__WHAT IS REQUIRED__
Please reproduce the data below exactly, from the first line through the line containing "Select the Distance", and leave every later line out.

* * *

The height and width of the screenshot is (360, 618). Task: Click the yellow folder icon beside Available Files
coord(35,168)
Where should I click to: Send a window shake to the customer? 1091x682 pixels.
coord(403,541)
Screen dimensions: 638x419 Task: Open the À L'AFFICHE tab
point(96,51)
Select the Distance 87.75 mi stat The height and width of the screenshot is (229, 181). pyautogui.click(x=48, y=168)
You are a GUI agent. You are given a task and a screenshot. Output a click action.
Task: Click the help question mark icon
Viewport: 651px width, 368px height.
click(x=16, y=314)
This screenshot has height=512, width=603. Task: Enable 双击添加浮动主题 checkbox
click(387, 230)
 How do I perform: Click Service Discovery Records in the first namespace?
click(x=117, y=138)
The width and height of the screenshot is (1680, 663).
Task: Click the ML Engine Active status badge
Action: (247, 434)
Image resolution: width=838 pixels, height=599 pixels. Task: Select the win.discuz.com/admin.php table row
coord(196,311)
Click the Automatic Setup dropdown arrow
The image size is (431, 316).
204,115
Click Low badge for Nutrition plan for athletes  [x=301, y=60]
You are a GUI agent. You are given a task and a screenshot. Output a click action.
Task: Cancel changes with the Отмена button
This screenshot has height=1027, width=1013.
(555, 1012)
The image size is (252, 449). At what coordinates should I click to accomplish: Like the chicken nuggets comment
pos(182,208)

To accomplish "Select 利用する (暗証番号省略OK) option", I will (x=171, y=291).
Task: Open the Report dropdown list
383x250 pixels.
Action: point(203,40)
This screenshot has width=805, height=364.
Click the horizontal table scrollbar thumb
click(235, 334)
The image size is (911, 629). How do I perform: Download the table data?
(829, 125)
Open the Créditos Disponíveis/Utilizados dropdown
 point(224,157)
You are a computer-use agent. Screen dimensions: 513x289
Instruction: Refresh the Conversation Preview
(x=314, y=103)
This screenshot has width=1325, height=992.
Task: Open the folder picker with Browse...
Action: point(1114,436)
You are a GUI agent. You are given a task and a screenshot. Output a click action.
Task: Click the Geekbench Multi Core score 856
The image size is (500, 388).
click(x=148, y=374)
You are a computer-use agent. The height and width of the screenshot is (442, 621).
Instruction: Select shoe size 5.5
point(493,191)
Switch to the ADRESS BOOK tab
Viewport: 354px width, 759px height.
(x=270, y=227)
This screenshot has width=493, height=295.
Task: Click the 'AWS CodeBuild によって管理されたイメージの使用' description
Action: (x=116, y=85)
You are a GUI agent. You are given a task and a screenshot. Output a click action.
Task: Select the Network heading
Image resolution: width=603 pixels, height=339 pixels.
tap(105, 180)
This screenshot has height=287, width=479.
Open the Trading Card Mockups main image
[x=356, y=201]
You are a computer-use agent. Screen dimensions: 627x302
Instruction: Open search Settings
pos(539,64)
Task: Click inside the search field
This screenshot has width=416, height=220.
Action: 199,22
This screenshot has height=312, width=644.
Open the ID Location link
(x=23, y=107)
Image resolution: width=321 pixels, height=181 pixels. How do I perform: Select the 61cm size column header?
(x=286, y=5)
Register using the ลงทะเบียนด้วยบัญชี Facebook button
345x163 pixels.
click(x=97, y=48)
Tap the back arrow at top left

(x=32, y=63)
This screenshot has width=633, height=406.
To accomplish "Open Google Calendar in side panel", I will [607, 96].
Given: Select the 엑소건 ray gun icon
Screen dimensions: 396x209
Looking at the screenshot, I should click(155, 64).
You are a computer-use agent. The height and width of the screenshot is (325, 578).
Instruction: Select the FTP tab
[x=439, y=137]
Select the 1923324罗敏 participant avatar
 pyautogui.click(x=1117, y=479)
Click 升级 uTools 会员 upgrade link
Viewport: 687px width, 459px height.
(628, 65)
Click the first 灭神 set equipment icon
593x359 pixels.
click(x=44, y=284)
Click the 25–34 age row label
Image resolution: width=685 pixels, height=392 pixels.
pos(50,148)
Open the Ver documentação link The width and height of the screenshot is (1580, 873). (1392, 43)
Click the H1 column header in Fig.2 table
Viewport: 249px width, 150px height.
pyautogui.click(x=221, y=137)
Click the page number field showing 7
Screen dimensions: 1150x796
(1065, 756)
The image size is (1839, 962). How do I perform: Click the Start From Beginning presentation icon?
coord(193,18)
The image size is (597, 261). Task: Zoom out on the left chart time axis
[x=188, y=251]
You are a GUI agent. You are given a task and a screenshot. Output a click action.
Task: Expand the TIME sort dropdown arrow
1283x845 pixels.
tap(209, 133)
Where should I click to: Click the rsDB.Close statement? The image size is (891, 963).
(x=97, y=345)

* * *

__RESULT__
The height and width of the screenshot is (360, 618). Task: Click the yellow folder icon beside Available Files
coord(35,168)
Where should I click to: Send a window shake to the customer? 1091x682 pixels.
coord(403,541)
Screen dimensions: 638x419 Task: Open the À L'AFFICHE tab
point(96,51)
Select the Distance 87.75 mi stat The height and width of the screenshot is (229, 181). pyautogui.click(x=48, y=168)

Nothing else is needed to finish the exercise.